George Bernard Shaw
[Writer, critic, and dramatist, b. 1856, Dublin, d. 1950, Ayot St. Lawrence, Hertfordshire, England.]

 There is a terrible truthfulness about photography that sometimes makes a thing ridiculous... take the case of the ordinary academician. He gets hold of a pretty model, he puts a dress on her and he paints her as well as he can and calls her “Juliet,” and puts a nice verse from Shakespeare underneath, and puts the picture in the Gallery. It is admired beyond measure. The photographer finds the same pretty girl; he dresses her up and photographs her, and calls her “Juliet,” but somehow it is no good—it is still Miss Wilkins, the model. It is too true to be Juliet. 

Neil Postman
[Writer and media critic, b. 1931, New York, d. 2003, Queens, New York.]

 By itself photography cannot deal with the unseen, the remote, the internal, the abstract, it does not speak of “Man,” only of “a man”; not of “Tree,” only “a tree.” 

Marshall McLuhan
[Writer and theorist, b. 1911, Edmonton, Alberta, Canada, d. 1980, Toronto, Canada.]

 Nobody can commit photography alone. 

Tracey Moffatt
[Photographer, b. 1960, Brisbane, Australia, lives in New York.]

 My work may feature brown faces but it could be anybody’s story. 

Francis Galton
[Polymath, explorer, anthropologist, inventor, meteorologist, statistician, b. 1822, Birmingham, England, d. Haslemere, Surrey, England.]

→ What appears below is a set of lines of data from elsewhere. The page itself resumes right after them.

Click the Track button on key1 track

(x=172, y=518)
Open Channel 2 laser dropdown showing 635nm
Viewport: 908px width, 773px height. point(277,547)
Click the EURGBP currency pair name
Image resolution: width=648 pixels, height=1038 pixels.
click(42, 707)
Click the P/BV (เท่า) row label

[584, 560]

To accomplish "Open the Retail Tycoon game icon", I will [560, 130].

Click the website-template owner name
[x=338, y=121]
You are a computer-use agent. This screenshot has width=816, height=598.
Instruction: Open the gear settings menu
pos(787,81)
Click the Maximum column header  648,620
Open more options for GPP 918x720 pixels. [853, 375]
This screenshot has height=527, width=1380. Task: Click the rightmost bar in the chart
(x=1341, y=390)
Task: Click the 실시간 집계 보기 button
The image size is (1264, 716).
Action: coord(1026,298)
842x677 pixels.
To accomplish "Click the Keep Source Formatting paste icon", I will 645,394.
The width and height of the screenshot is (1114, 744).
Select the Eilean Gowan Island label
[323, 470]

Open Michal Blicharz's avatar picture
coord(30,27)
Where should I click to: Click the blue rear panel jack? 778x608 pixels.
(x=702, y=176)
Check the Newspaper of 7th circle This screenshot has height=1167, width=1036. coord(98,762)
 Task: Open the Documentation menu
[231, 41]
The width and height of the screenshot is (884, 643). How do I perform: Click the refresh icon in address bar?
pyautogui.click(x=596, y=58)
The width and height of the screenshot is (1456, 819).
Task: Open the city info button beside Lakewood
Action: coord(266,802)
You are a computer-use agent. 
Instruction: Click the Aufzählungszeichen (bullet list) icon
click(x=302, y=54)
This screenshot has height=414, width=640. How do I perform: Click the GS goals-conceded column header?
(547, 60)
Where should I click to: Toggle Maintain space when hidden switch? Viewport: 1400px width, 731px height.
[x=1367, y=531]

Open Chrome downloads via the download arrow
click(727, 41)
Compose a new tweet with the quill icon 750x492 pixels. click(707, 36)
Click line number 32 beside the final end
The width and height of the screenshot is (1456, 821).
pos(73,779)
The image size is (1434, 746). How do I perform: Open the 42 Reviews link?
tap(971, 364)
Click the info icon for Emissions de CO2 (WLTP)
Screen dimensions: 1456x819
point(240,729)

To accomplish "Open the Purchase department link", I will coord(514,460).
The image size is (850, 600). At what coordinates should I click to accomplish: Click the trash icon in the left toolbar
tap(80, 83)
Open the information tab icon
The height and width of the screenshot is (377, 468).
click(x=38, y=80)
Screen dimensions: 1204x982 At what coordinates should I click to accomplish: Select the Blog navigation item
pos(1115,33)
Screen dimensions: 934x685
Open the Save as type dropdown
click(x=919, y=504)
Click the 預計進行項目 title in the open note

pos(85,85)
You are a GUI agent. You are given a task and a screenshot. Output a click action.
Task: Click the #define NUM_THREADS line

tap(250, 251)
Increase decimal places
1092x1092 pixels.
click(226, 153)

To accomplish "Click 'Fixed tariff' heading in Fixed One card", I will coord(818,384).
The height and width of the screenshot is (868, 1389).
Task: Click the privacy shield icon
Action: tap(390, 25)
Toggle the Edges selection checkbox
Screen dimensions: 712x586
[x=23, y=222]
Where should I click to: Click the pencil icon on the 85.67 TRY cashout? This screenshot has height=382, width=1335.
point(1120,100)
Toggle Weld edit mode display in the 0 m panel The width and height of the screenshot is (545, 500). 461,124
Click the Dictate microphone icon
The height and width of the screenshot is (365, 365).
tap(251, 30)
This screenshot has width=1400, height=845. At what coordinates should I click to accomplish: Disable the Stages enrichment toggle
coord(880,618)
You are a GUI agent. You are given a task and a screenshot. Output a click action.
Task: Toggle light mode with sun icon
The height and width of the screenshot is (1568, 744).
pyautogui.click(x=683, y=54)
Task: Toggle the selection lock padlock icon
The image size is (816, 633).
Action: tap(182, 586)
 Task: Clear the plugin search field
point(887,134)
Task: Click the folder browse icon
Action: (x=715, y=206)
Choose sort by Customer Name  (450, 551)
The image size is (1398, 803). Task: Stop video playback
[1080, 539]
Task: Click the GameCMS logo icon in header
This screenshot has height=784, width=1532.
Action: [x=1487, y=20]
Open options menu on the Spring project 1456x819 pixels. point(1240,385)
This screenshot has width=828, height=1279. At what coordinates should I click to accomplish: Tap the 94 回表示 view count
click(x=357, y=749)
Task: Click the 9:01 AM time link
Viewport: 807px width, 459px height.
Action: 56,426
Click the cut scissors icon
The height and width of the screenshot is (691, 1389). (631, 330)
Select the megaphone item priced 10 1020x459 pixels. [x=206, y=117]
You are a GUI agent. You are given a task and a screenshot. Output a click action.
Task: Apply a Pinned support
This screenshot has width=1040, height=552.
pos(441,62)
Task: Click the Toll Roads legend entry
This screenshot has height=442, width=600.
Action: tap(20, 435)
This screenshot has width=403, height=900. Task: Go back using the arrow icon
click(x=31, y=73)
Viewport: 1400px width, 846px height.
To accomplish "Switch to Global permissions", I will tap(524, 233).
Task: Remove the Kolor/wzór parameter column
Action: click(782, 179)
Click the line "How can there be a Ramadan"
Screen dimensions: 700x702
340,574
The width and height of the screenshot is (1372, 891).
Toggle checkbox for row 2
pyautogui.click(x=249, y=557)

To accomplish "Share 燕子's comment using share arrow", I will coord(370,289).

 [My composite portrait process] represents no man in particular, but portrays an imaginary figure possessing the average features of any group of men. These ideal faces have a surprising air of reality. Nobody who glanced at one of them for the first time, would doubt its being the likeness of a living person, yet, as I have said, it is no such thing; it is the portrait of a type and not of an individual. (1879) 

Robert Adams
[Photographer and writer, b. 1937, Orange, New Jersey, lives in Astoria, Oregon.]

 With a camera, one has to love individual cases. 

Boris Mikhailov
[Photographer, b. 1938, Kharkov, Ukraine, lives in Kharkov and Berlin.]

 Through the ass of this woman I saw the world. (On his series of photographs: “Superimpositions.”) 

Joseph Goebbels
[Nazi Minister of Propaganda, b. 1897, Rheydt, Germany, d. 1945, Berlin.]

 The experience of the individual has become the experience of the people, thanks solely to the camera.